It was sudden, at least it was for me.
Tony was old and each time I saw him he looked older and a bit slower.
Eventually, I guess, life caught up with him.
He came to Australia a very long time ago and when we first met him he had just taken over a large old milk bar in the heart of Belgrave. He quickly turned it into a cafe by day and a restaurant by night.
He lived at the back of the cafe with his family in the way that families have done for generations.
For many years he employed a belly dancer to entertain his customers on a Saturday night.
Tony had been there for so long I was beginning to think that he might live forever. Of course he didn’t, but while he was alive he worked hard. ‘Jean Claude’s’ was open from early morning till late at night 365 days a year. On Christmas day I took the dogs for a walk to Belgrave and the only shop that was open was Jean Claude’s.
I never did ask him why he named the cafe Jean Claude. I would like to think that there is a cool story behind it about his life in a war torn part of the world, but I suspect that he just thought that it made the place sound classy.
Tony’s home country had been racked by a prolonged civil war and he had brought his family to Australia to escape the fighting. This was a long time ago. He made a life for himself here and he supported many members of his family though his cafe. We watched them grow up around this happy chef.
You could never get a small meal when Tony was the chef because he would always insist, “I cook something special for you.” And he always did. He loved my two boys from the first time we ventured into his cafe and the last time I saw him he asked me how they were getting on, he always asked. Family was very import to Tony.

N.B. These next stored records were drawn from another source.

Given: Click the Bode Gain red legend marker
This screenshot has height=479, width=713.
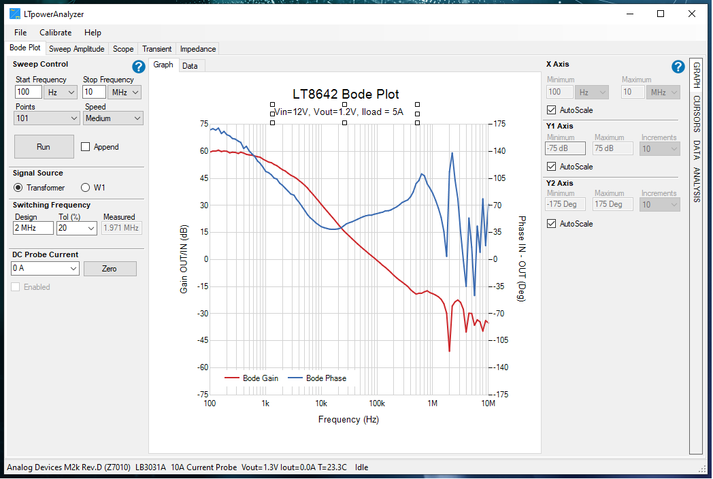Looking at the screenshot, I should click(x=232, y=378).
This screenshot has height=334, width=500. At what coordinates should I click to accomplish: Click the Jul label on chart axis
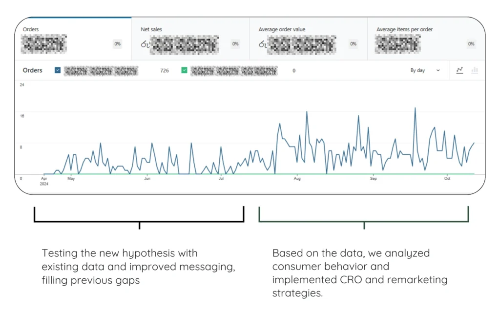[221, 179]
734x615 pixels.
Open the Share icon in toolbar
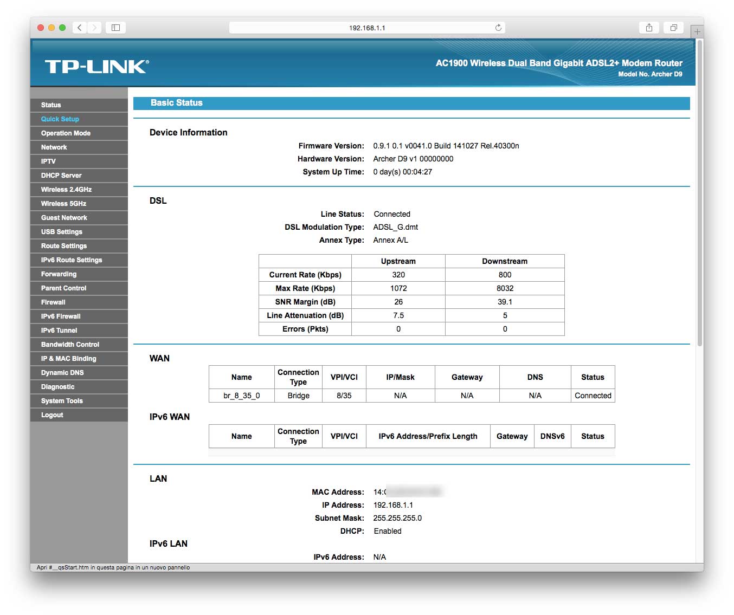(649, 28)
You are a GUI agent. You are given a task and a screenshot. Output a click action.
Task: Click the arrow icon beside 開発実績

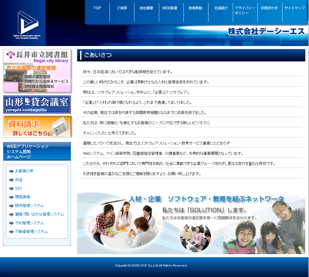coord(11,197)
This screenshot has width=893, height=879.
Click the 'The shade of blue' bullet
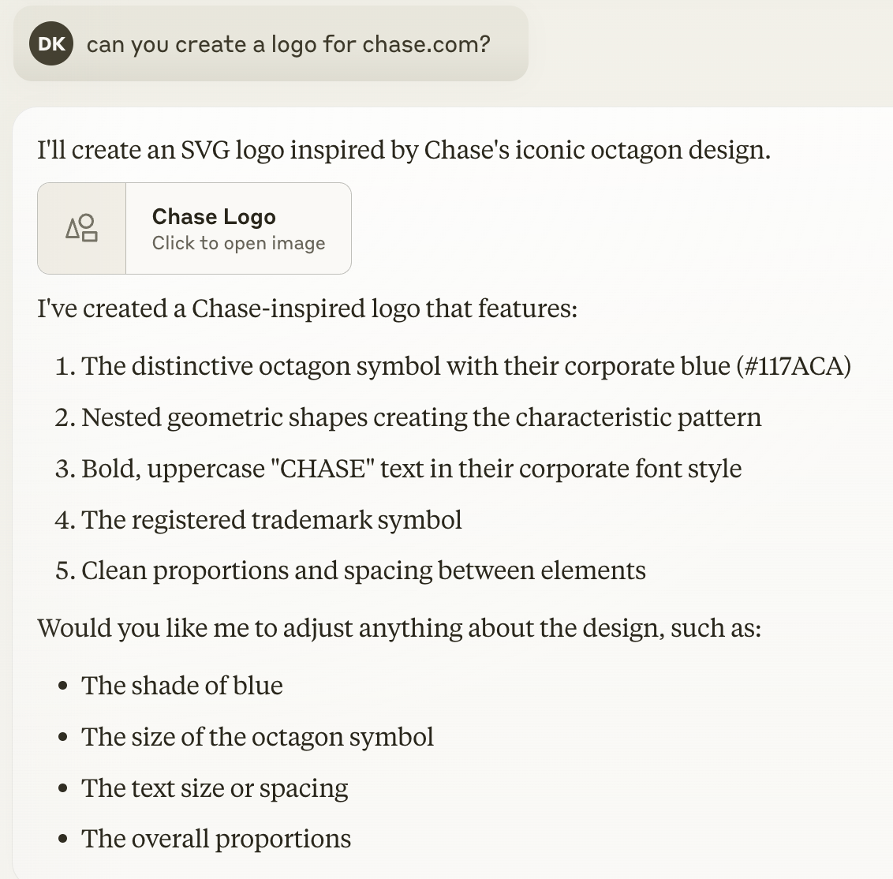point(181,686)

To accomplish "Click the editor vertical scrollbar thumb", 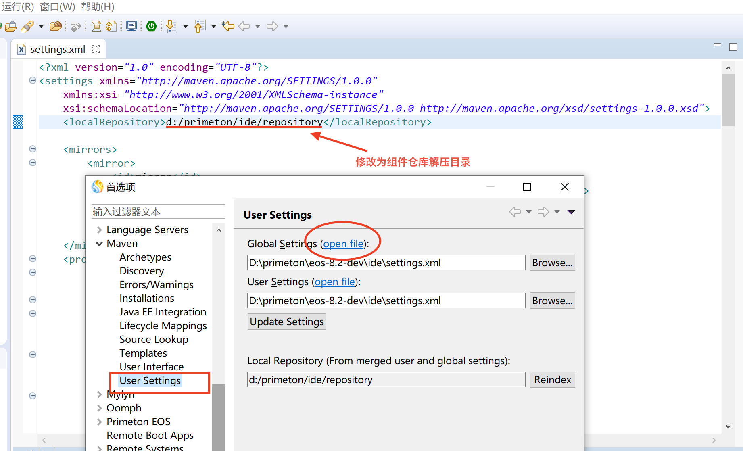I will (728, 100).
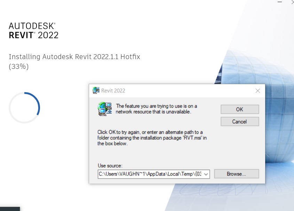
Task: Click the installer close arrow at top right
Action: click(x=292, y=2)
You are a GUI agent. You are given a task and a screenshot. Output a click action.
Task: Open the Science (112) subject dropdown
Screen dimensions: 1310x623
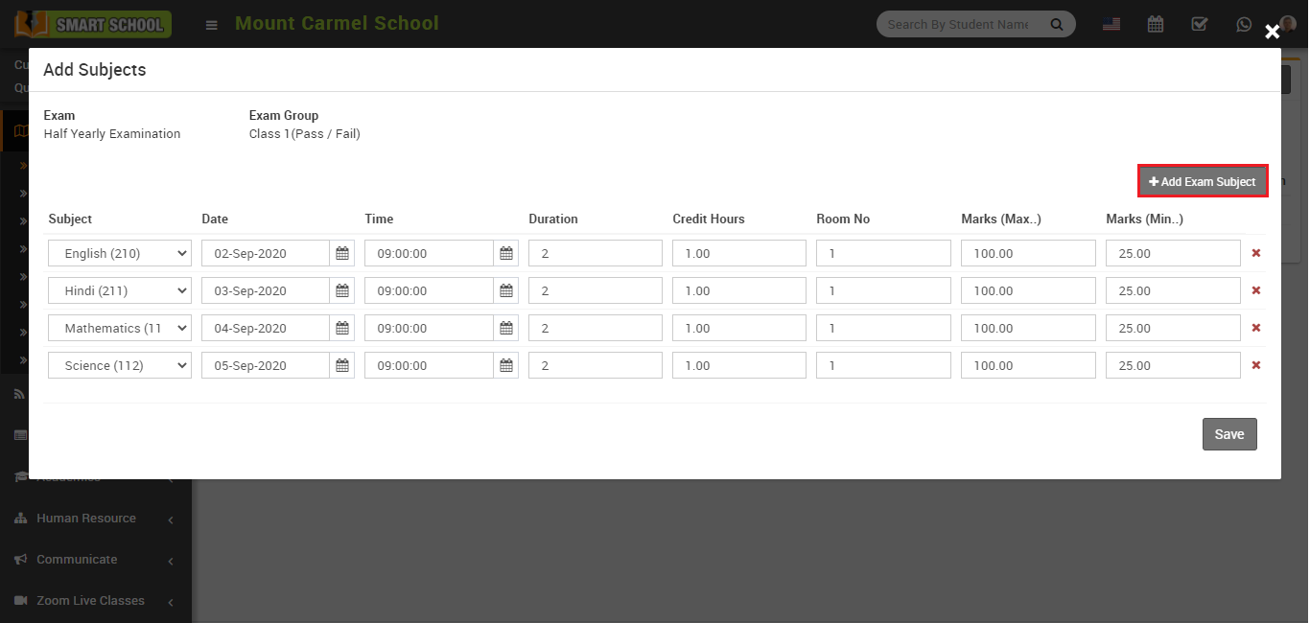point(119,364)
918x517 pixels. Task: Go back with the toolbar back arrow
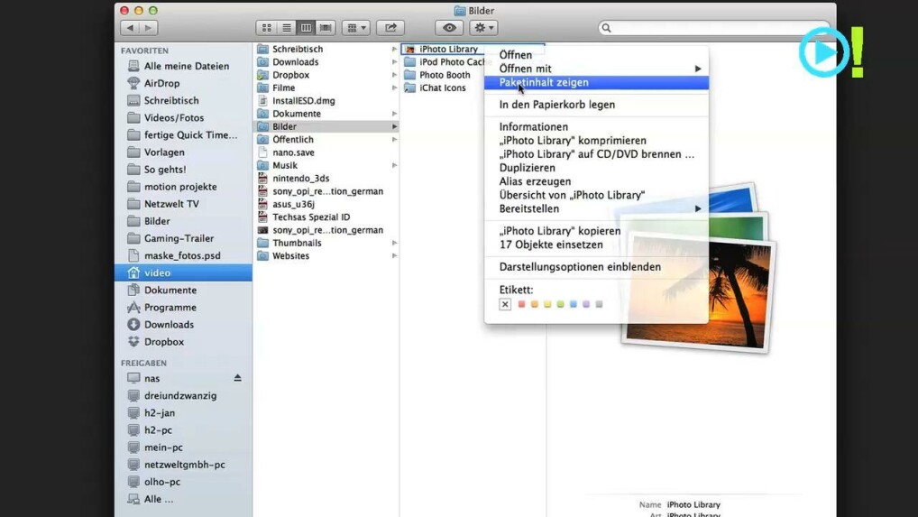[x=129, y=28]
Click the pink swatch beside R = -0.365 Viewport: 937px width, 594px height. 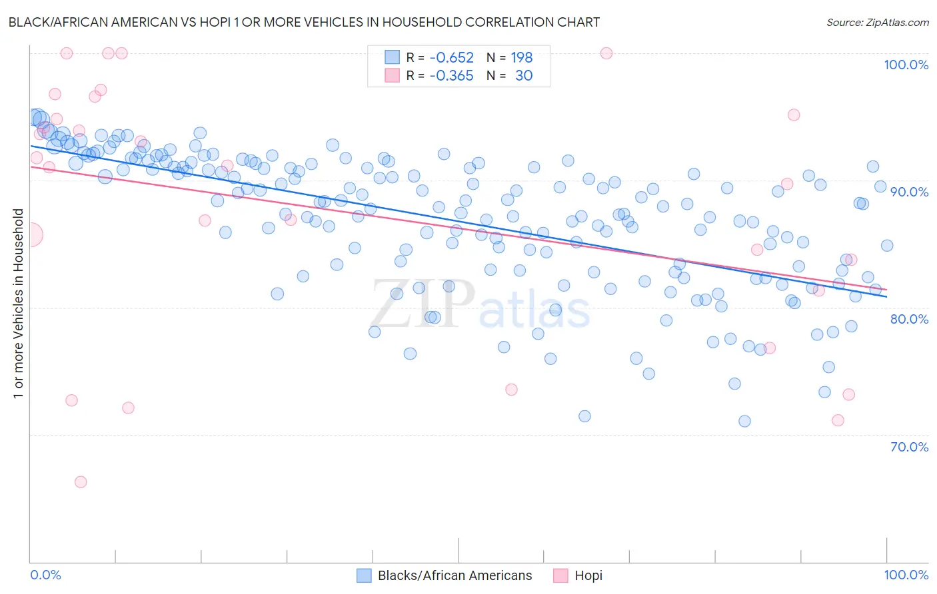[393, 75]
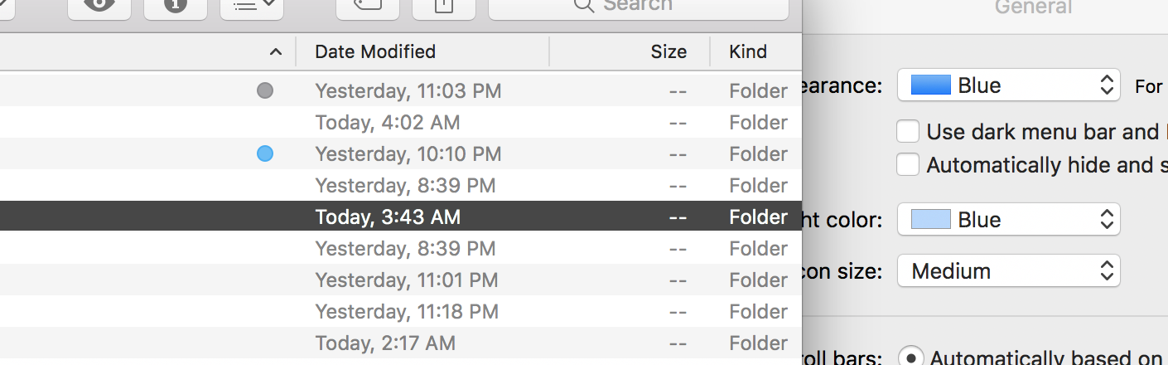Click the magnifying glass search icon
The height and width of the screenshot is (365, 1168).
click(x=584, y=6)
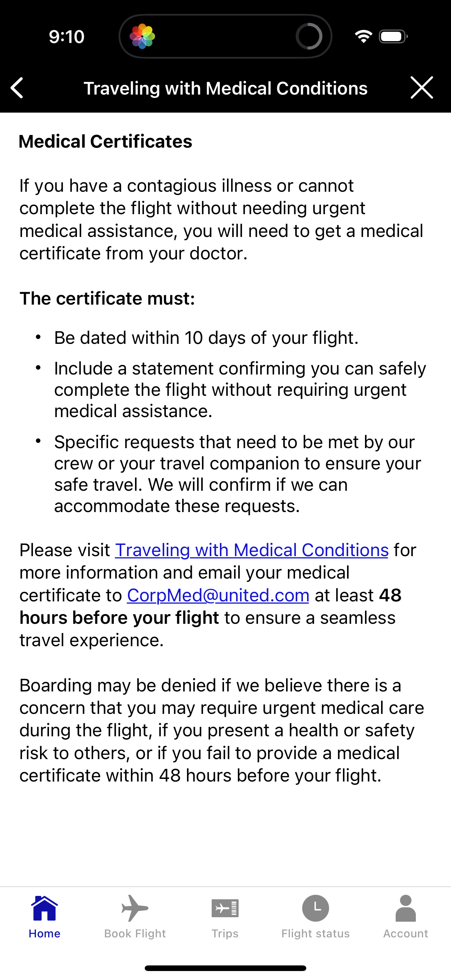451x980 pixels.
Task: Tap the Flight status clock icon
Action: tap(315, 908)
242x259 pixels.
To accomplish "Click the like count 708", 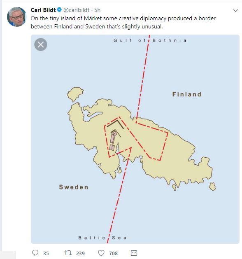I will coord(114,253).
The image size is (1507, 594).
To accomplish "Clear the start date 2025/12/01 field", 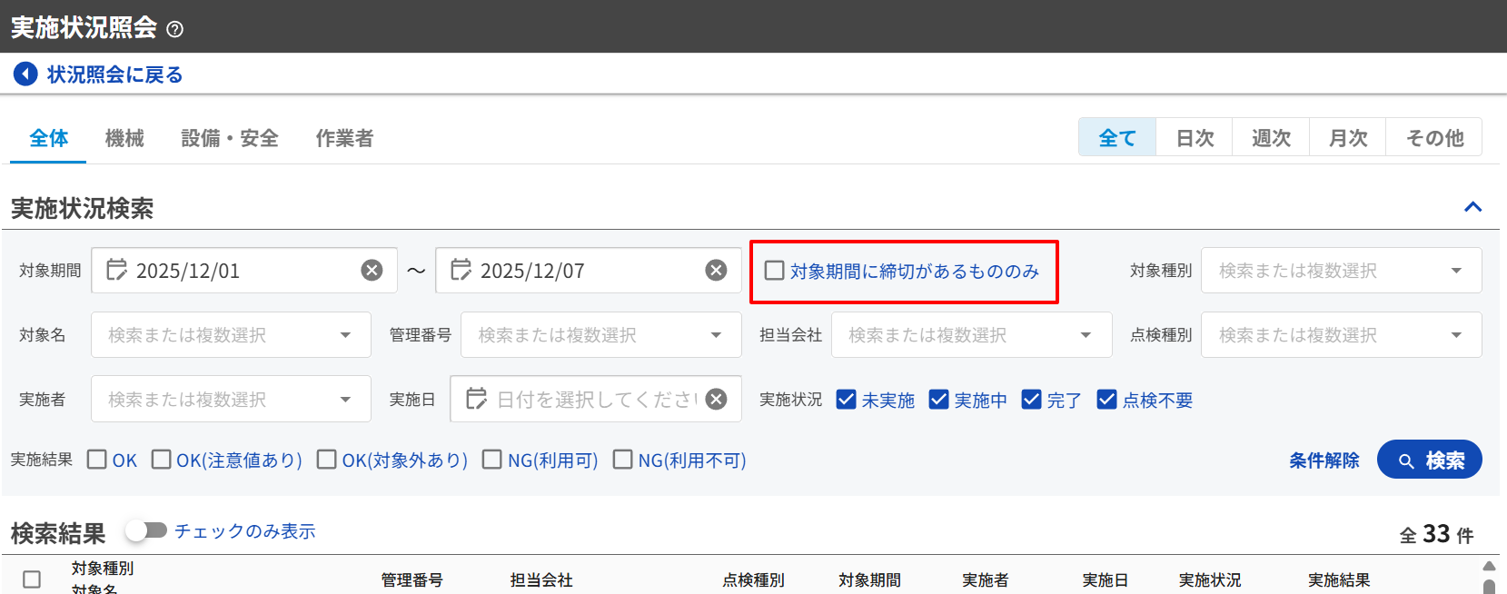I will point(372,271).
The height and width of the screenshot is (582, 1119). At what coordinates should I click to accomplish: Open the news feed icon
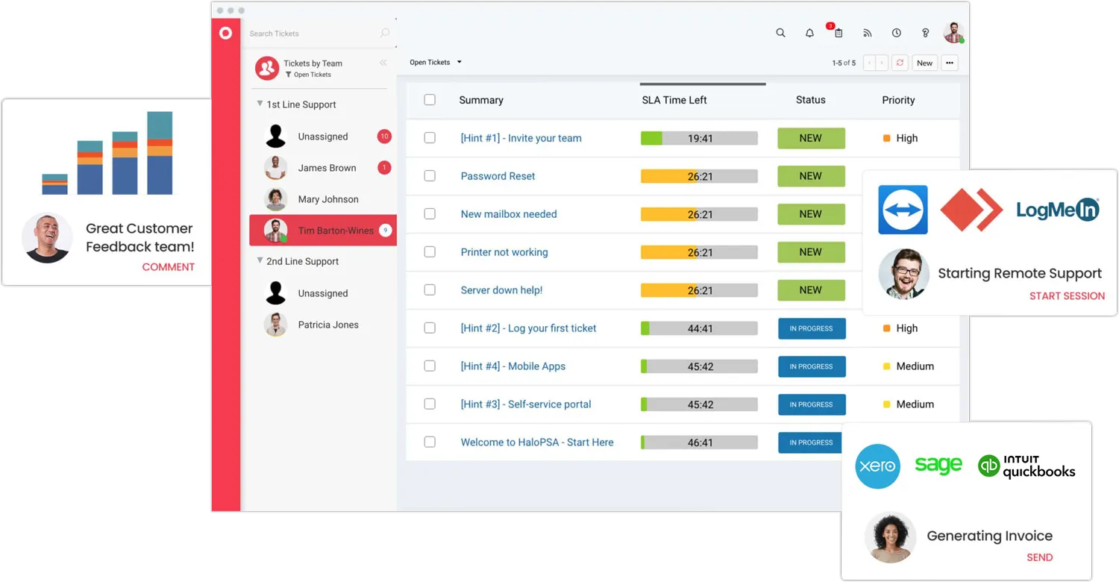coord(866,33)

When my boys were little we would sit in the window of the cafe and play ‘spot someone who you know’. One point for each recognised person. My eldest son was usually the winner but he was not above cheating.
When Tony died the cafe closed and stayed closed. It would not be the same without Tony. A little notice appeared in the window thanking people for their kind thoughts and after many months a ‘For Lease’ sign also went up. Tony owned the building and rather wisely the family has decided to lease it rather than sell it.
In an era when cafes only open during the peak earning times Tony’s cafe was always open. In recent years there was the addition of a pizza section which operated at night. More work for someone who Tony knew, probably family.
I took Tony for granted while he was with us but I hope he knew how much I admired his devotion to his family. I’ll miss his delicious food and his broad smile. We knew and liked each other and I’ll bet that wherever he is he is not letting his friends order from the menu, instead I’ll bet he is “cooking up something special.”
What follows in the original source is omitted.